:: Instruction ::
Edit the lines below by changing every "GUI agent" to "GUI assistant", keeping everything else unchanged.

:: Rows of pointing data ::
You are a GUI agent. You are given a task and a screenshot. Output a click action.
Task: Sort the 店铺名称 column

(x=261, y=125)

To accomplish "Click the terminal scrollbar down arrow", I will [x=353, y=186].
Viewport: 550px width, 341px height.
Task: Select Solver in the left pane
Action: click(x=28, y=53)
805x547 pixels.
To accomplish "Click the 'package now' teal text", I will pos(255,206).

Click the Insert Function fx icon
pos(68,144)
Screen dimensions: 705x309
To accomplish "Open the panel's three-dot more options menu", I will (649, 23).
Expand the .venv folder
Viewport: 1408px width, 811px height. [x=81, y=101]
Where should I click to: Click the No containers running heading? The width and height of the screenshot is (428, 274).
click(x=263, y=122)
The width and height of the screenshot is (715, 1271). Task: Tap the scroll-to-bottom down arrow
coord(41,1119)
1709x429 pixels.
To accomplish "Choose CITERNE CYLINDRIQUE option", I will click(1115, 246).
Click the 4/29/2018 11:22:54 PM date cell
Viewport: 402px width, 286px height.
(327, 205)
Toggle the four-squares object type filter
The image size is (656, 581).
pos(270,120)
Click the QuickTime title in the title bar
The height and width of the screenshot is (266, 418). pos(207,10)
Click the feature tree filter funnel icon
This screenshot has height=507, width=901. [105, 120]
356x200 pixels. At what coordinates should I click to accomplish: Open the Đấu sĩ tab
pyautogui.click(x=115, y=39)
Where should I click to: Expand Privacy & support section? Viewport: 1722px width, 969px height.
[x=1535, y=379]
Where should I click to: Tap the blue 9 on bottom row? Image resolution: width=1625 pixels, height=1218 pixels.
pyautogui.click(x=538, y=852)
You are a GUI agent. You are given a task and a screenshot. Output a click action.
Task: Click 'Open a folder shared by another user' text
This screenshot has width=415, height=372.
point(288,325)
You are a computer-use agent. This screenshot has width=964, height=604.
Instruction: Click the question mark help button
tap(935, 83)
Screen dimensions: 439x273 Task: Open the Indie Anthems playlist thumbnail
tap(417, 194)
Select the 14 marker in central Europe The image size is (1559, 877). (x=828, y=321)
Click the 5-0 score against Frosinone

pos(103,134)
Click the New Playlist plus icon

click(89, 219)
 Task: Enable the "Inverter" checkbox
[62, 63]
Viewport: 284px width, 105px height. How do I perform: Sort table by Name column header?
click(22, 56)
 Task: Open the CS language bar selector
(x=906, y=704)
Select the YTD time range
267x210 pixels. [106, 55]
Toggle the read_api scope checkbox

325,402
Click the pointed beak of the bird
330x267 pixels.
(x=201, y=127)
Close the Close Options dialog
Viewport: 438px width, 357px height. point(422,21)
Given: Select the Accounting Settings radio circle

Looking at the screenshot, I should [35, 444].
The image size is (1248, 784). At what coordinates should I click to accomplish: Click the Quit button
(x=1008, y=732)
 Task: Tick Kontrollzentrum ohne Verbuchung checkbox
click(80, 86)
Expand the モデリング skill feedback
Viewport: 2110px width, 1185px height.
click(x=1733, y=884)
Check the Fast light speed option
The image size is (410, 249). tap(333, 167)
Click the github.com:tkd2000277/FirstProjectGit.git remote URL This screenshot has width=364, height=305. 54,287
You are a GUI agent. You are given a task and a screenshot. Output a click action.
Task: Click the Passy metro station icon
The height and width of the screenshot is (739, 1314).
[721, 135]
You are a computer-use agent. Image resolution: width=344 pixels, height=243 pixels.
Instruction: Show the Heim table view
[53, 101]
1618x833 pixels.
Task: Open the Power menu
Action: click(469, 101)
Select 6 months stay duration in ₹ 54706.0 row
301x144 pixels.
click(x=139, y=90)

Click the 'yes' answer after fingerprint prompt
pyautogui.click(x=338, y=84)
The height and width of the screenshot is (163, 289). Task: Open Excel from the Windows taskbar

:: Response to the task ::
You are a GUI assistant. You are given a task and a screenshot. Output a click action.
Task: Sort the 店铺名称 column

(x=261, y=125)

To accomplish "Click the terminal scrollbar down arrow", I will [x=353, y=186].
Viewport: 550px width, 341px height.
Task: Select Solver in the left pane
Action: click(x=28, y=53)
805x547 pixels.
To accomplish "Click the 'package now' teal text", I will pos(255,206).

Click the Insert Function fx icon
pos(68,144)
Screen dimensions: 705x309
To accomplish "Open the panel's three-dot more options menu", I will (649, 23).
Expand the .venv folder
Viewport: 1408px width, 811px height. [x=81, y=101]
Where should I click to: Click the No containers running heading? The width and height of the screenshot is (428, 274).
click(x=263, y=122)
The width and height of the screenshot is (715, 1271). Task: Tap the scroll-to-bottom down arrow
coord(41,1119)
1709x429 pixels.
To accomplish "Choose CITERNE CYLINDRIQUE option", I will click(1115, 246).
Click the 4/29/2018 11:22:54 PM date cell
Viewport: 402px width, 286px height.
(327, 205)
Toggle the four-squares object type filter
The image size is (656, 581).
pos(270,120)
Click the QuickTime title in the title bar
The height and width of the screenshot is (266, 418). pos(207,10)
Click the feature tree filter funnel icon
This screenshot has height=507, width=901. [105, 120]
356x200 pixels. At what coordinates should I click to accomplish: Open the Đấu sĩ tab
pyautogui.click(x=115, y=39)
Where should I click to: Expand Privacy & support section? Viewport: 1722px width, 969px height.
[x=1535, y=379]
Where should I click to: Tap the blue 9 on bottom row? Image resolution: width=1625 pixels, height=1218 pixels.
pyautogui.click(x=538, y=852)
You are a GUI assistant. You are given a task and a screenshot. Output a click action.
Task: Click 'Open a folder shared by another user' text
This screenshot has width=415, height=372.
point(288,325)
You are a computer-use agent. This screenshot has width=964, height=604.
Instruction: Click the question mark help button
tap(935, 83)
Screen dimensions: 439x273 Task: Open the Indie Anthems playlist thumbnail
tap(417, 194)
Select the 14 marker in central Europe The image size is (1559, 877). (x=828, y=321)
Click the 5-0 score against Frosinone

pos(103,134)
Click the New Playlist plus icon

click(89, 219)
 Task: Enable the "Inverter" checkbox
[62, 63]
Viewport: 284px width, 105px height. How do I perform: Sort table by Name column header?
click(22, 56)
 Task: Open the CS language bar selector
(x=906, y=704)
Select the YTD time range
267x210 pixels. [106, 55]
Toggle the read_api scope checkbox

325,402
Click the pointed beak of the bird
330x267 pixels.
(x=201, y=127)
Close the Close Options dialog
Viewport: 438px width, 357px height. point(422,21)
Given: Select the Accounting Settings radio circle

Looking at the screenshot, I should [35, 444].
The image size is (1248, 784). At what coordinates should I click to accomplish: Click the Quit button
(x=1008, y=732)
 Task: Tick Kontrollzentrum ohne Verbuchung checkbox
click(80, 86)
Expand the モデリング skill feedback
Viewport: 2110px width, 1185px height.
click(x=1733, y=884)
Check the Fast light speed option
The image size is (410, 249). tap(333, 167)
Click the github.com:tkd2000277/FirstProjectGit.git remote URL This screenshot has width=364, height=305. 54,287
You are a GUI assistant. You are given a task and a screenshot. Output a click action.
Task: Click the Passy metro station icon
The height and width of the screenshot is (739, 1314).
[721, 135]
You are a computer-use agent. Image resolution: width=344 pixels, height=243 pixels.
Instruction: Show the Heim table view
[53, 101]
1618x833 pixels.
Task: Open the Power menu
Action: click(469, 101)
Select 6 months stay duration in ₹ 54706.0 row
301x144 pixels.
click(x=139, y=90)

Click the 'yes' answer after fingerprint prompt
pyautogui.click(x=338, y=84)
The height and width of the screenshot is (163, 289). Task: Open Excel from the Windows taskbar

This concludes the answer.